Could you link to the accuracy studies you cite that show that prediction markets do better than polling on predicting election results? I don’t see any obvious big differences on a quick Google search. The next obvious alternative is asking whether people like Nate Silver did better than prediction markets. In the GJP, individual superforecasters did sometimes better than prediction markets, but team superforecasters did consistently better. Putting Nate Silver and his kin in a room seems to have a good chance to outperform prediction markets then.
You also don’t state your opinion on the Intrade incident. Since I cannot see that prediction markets are obviously a lot better than polls or pundits (they didn’t call the 2016 surprises either), I find it questionable whether blatant attempts at voter manipulation through prediction markets are worth the cost. This is a big price to pay even if prediction markets did a bit better than polls or pundits.
Robin’s position is that manipulators can actually improve the accuracy of prediction markets, by increasing the rewards to informed trading. On this view, the possibility of market manipulation is not in itself a consideration that favors non-market alternatives, such as polls or pundits.
Interesting! I am trading off accuracy with outside world manipulation in that argument, since accuracy isn’t actually the main end goal I care about (but ‘good done in the world’ for which better forecasts of the future would be pretty useful).

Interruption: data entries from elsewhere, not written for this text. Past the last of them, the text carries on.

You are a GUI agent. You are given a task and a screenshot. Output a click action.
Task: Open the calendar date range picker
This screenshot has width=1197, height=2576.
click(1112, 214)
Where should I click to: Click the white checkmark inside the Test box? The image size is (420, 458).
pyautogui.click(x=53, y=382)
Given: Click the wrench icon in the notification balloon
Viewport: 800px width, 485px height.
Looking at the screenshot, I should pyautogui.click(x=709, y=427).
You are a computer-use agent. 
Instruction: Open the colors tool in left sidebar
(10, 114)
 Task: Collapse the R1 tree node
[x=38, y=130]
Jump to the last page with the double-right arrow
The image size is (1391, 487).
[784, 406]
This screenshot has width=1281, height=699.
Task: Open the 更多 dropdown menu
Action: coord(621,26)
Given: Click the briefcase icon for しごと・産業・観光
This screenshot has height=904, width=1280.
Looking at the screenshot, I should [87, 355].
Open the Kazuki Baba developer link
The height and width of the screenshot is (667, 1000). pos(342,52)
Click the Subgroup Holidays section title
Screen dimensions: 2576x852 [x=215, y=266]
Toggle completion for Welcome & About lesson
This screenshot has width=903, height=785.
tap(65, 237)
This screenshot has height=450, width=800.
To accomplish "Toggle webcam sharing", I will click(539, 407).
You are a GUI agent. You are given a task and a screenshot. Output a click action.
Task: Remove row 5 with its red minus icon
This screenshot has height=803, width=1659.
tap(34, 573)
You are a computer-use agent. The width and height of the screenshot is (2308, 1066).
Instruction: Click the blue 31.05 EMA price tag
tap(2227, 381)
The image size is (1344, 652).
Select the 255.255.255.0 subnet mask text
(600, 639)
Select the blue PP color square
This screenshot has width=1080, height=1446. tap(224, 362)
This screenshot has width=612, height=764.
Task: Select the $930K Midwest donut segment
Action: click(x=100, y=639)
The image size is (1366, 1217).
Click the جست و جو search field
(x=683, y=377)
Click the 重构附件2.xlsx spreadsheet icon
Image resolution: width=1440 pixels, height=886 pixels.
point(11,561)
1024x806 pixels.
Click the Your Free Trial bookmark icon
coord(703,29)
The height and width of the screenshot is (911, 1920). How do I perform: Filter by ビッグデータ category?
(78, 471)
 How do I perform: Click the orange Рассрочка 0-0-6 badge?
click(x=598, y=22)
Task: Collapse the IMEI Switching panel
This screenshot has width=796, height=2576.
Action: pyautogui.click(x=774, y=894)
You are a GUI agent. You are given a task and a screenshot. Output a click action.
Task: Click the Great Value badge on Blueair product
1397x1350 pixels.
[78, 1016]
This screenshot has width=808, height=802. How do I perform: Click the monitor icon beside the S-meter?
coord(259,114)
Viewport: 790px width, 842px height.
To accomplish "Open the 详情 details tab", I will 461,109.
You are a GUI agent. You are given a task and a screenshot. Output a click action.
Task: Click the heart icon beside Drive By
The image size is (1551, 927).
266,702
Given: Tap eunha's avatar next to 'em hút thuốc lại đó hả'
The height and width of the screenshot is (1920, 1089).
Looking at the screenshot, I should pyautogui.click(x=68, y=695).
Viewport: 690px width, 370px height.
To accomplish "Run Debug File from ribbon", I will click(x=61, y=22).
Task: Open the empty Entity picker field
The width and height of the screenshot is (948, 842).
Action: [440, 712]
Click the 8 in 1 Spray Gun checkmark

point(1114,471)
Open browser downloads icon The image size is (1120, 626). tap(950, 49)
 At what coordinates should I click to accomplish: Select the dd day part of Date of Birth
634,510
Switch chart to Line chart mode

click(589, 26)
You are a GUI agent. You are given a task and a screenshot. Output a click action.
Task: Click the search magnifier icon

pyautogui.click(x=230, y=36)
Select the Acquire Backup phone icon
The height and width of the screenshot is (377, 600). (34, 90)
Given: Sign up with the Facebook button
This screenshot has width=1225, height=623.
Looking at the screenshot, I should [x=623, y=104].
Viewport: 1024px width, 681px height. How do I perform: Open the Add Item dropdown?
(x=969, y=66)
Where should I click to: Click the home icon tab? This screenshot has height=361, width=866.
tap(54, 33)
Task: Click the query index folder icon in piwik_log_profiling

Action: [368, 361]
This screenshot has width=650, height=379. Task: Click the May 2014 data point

Feel free to ignore if you don’t think this is sufficiently important, but I don’t understand the contrast you draw between accuracy and outside world manipulation. I thought manipulation of prediction markets was concerning precisely because it reduces their accuracy. Assuming you accept Robin’s point that manipulation increases accuracy on balance, what’s your residual concern?
I think markets that have at least 20 people trading on any given question will on average be at least as good as any alternative.
Your comments about superforecasters suggest that you think what matters is hiring the right people. What I think matters is the incentives the people are given. Most organizations produce bad forecasts because they have goals which distract people from the truth. The biggest gains from prediction markets are due to replacing bad incentives with incentives that are closely connected with accurate predictions.
There are multiple ways to produce good incentives, and for internal office predictions, there’s usually something simpler than prediction markets that works well enough.